Sunday 22 July 2012

An Age Old Question

Do you have a 'scary' age? An age far enough in the distance that it seems un-obtainable yet common enough you know you'll reach it before Goldie Hawn. An age when you believe you should know what life is all about but you'd prefer to let others reach it and just tell you about it?

As a little girl (let's say 10 years of age) 25 was my Wow-You-Are-Now-An-Adult age. I distinctly remember daydreaming that at 25 I would be married with a major career - in what I had no idea but it would take me around the world - and would've popped out at least two kids. At 10, 25 seemed to me the ideal age. I would be old enough to be taken seriously, would've moved out of home and could go out whenever I wanted. How fabulous! Besides, if you were 25 you weren't too old to be, well...old.

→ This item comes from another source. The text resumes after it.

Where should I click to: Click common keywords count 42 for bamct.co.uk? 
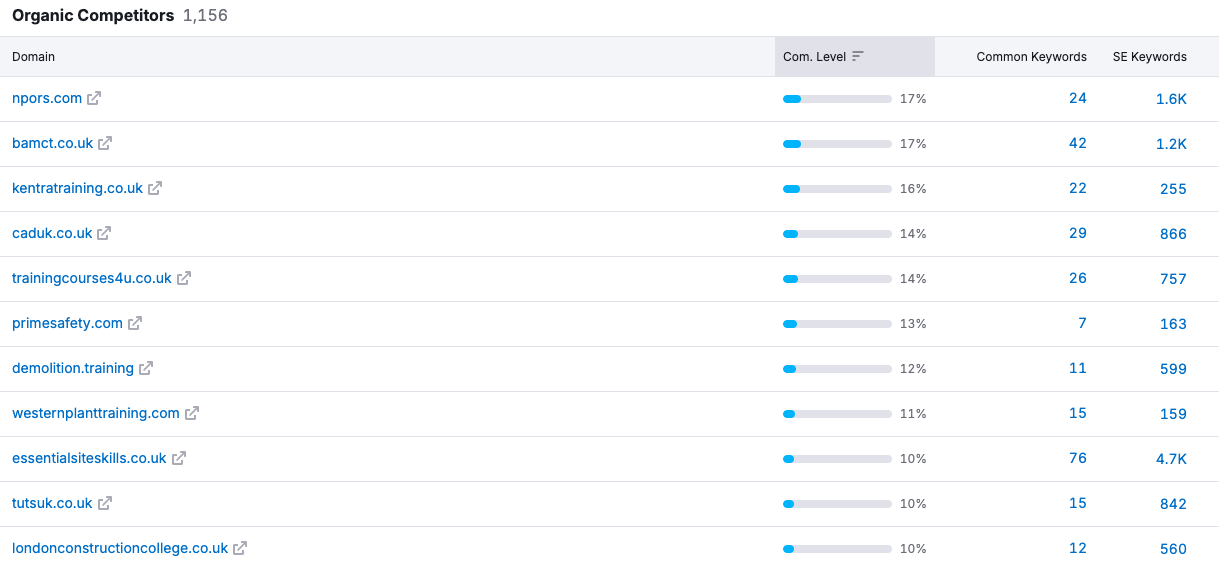click(1077, 143)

25 was cool but as I reached the magic number, the thought of marriage and children left me cold. Marriage was for someone who was, you know, 30!

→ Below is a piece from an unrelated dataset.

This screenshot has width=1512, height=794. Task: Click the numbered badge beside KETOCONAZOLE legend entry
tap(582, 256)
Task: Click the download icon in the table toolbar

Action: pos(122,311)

Now back in the day, 30 was the OMG-Now-You-Really-Are-An-Adult age. It was the year I assumed life got on track. As my Mum and Dad were in their 30s when they had me, their third and youngest child, I always believed I'd be in a similar position when the big 3-0 hit. Ha ha ha!

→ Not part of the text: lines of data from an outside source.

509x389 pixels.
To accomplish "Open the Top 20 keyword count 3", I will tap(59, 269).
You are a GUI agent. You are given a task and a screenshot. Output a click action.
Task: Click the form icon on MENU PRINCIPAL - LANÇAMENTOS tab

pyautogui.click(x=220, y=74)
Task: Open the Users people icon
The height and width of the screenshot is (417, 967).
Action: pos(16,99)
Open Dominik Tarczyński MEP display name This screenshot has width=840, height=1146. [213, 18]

As someone who turned *insert drum roll here* 32 over the weekend, I'm still waiting for this magical track to appear and the Adult Wand to wave over me and declare that I am now a responsbile person with her s#^t together.

"Um...hello? I'm over here." Nope, the Master Wand Waver obviously can't find me among all the other 30 somethings holding on to their youth with gritted teeth, because despite the increasing figures hanging over my head, I am yet to see any evidence that I am gaining in maturity to warrant the increase in age.

Yes, I have a child but he's half the reason for my hesitation. Most days I'm rolling around on the floor with him, eating food off the floor after him and cleaning dirt, vegemite or poo off my clothes because of him. How can I be a big kid when I'm behaving like a little kid?

So this year I made an executive decision. Instead of getting older I would simply celebrate the second anniversary of my 30th birthday. It has a certain je ne sais quoi, don't you think? No? Ok then, I'll just blame my age increase on the Carbon Tax. That'll work.